Instructions to follow
The listing below contains a span that opens with the line containing "Click the Covetor" and closes with the line containing "Zoom out the preview canvas". Return that span exactly.

*** Input for this task Section Begins ***

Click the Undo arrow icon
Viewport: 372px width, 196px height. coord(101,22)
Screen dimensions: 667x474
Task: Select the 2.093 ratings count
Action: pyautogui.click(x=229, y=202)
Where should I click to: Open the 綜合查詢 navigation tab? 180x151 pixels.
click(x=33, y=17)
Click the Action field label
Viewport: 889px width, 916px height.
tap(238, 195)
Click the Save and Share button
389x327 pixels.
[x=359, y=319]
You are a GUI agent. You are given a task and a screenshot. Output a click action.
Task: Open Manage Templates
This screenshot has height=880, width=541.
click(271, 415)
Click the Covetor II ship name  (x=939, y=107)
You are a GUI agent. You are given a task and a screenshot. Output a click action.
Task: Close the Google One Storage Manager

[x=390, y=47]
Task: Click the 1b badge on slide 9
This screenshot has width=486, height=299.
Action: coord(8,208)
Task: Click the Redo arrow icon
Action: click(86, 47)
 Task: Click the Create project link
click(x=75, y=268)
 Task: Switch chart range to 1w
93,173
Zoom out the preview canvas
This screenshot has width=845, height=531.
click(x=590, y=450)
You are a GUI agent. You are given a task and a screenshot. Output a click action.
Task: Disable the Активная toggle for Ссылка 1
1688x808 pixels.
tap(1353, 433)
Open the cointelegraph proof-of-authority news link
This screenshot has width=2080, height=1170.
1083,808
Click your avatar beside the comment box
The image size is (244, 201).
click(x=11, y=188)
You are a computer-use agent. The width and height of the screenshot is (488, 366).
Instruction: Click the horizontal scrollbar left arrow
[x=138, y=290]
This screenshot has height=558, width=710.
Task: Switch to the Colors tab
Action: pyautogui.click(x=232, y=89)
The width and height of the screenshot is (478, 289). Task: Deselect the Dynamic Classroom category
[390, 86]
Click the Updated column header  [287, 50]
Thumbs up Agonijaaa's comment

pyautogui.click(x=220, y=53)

*** Input for this task Section Ends ***

Finished exercise
Click the Covetor II ship name  (x=939, y=107)
You are a GUI agent. You are given a task and a screenshot. Output a click action.
Task: Close the Google One Storage Manager

[x=390, y=47]
Task: Click the 1b badge on slide 9
This screenshot has width=486, height=299.
Action: coord(8,208)
Task: Click the Redo arrow icon
Action: click(86, 47)
 Task: Click the Create project link
click(x=75, y=268)
 Task: Switch chart range to 1w
93,173
Zoom out the preview canvas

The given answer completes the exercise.